• Quoted passage:
Civilians arriving at the car park of an out-of-town Zaporizhzhia cash and carry which has become the reception point for Mariupol refugees must also face checks from Ukrainian police. Officers said they were checking those arriving were not security risks, meaning infiltrators or saboteurs trying to take advantage of the escaping convoy. 

The Konyahin family's arrival also meant they had access to phones and internet for the first time in more than a fortnight. His daughter, Kristina, sat and cried as she was able to speak to her husband again. An assessment by British military intelligence said on Thursday that the invasion had “largely stalled on all fronts”, and Russian forces were suffering heavy losses amid stiff Ukrainian resistance. 

A woman cries in front of a block of flats in Mariupol which was destroyed by the Russian bombardment - Alexander Ermochenko/Reuters
A woman cries in front of a block of flats in Mariupol which was destroyed by the Russian bombardment - Alexander Ermochenko/Reuters

With the Kremlin having failed to quickly capture its objectives, the war has instead appeared to be settling into a grinding pattern of sieges of cities with terrible consequences for civilians. The United Nations said 3.2 million civilians, mostly women and children, have now fled Ukraine to neighbouring countries. 

Elsewhere, the northern Ukrainian city of Chernihiv had experienced “colossal losses and destruction” during heavy bombardment from Russian artillery and air strikes, its governor said. Viacheslav Chaus told Ukrainian TV that the bodies of 53 people “killed by the Russian aggressor from the ground or from the air” had been delivered to city morgues over the past 24 hours. 

‘Nightmarish’ destruction

Ukraine's emergency service said a hostel was shelled, killing a mother, father and three of their children, including three-year-old twins. The Ukrainian General Prosecutor's Office said the previous day that 10 people were killed in Chernihiv while standing in line for bread. Russia has denied involvement. 

One of the dead was on Thursday identified as US citizen Jimmy Hill, 67, from Minnesota. His family said he had been living in Chernihiv for 25 years and worked as a teacher. Mr Hill had been caring for his partner, who was undergoing treatment at a local hospital. His sister Katya told Minnesota TV station KARE 11 that his death had been confirmed to the family by the US Embassy.

• Data shown:
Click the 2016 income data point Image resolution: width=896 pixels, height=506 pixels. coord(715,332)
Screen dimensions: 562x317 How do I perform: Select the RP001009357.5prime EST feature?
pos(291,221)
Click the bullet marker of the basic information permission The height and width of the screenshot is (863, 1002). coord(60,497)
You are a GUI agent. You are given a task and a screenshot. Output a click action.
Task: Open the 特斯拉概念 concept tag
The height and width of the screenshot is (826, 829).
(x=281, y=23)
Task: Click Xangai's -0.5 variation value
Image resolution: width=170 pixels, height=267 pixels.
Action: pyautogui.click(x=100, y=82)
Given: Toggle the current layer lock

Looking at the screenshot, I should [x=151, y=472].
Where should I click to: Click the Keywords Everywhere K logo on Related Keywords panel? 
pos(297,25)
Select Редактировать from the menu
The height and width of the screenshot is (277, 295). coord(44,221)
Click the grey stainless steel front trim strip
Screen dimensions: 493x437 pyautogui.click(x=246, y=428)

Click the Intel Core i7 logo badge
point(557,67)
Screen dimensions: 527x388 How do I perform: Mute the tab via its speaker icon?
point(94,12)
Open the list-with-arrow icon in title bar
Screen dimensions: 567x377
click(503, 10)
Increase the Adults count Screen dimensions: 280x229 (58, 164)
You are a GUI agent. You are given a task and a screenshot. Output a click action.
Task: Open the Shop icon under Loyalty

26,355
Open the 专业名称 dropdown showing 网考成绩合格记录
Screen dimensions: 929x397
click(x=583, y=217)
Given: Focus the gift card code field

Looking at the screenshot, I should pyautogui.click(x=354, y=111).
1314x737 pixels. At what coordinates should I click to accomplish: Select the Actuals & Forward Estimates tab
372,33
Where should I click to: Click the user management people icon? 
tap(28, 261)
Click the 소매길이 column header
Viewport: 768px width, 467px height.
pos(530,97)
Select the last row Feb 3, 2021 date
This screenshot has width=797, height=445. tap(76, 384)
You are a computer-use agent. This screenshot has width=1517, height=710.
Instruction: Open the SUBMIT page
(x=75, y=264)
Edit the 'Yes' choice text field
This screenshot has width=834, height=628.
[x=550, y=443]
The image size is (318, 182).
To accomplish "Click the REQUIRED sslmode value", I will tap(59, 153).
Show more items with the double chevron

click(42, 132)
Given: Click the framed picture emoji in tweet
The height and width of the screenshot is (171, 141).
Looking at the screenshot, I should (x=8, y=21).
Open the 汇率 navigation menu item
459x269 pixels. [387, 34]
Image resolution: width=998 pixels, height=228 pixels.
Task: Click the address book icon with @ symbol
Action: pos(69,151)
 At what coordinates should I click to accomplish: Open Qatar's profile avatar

• Instructions:
(a) From the report on the war in Ukraine, write out the part that opens with the words containing "With the Kremlin" and closes with "to neighbouring countries.".
(b) Answer these questions from the report on the war in Ukraine:
(i) According to the United Nations, how many civilians have fled Ukraine to neighboring countries?
(ii) How many bodies had been delivered to Chernihiv's city morgues over the past 24 hours?
(iii) How long had Jimmy Hill been living in Chernihiv?
Rely only on the report on the war in Ukraine.

• Answers to the tasks:
(a)
With the Kremlin having failed to quickly capture its objectives, the war has instead appeared to be settling into a grinding pattern of sieges of cities with terrible consequences for civilians. The United Nations said 3.2 million civilians, mostly women and children, have now fled Ukraine to neighbouring countries.

(b)
(i) 3.2 million
(ii) 53
(iii) 25 years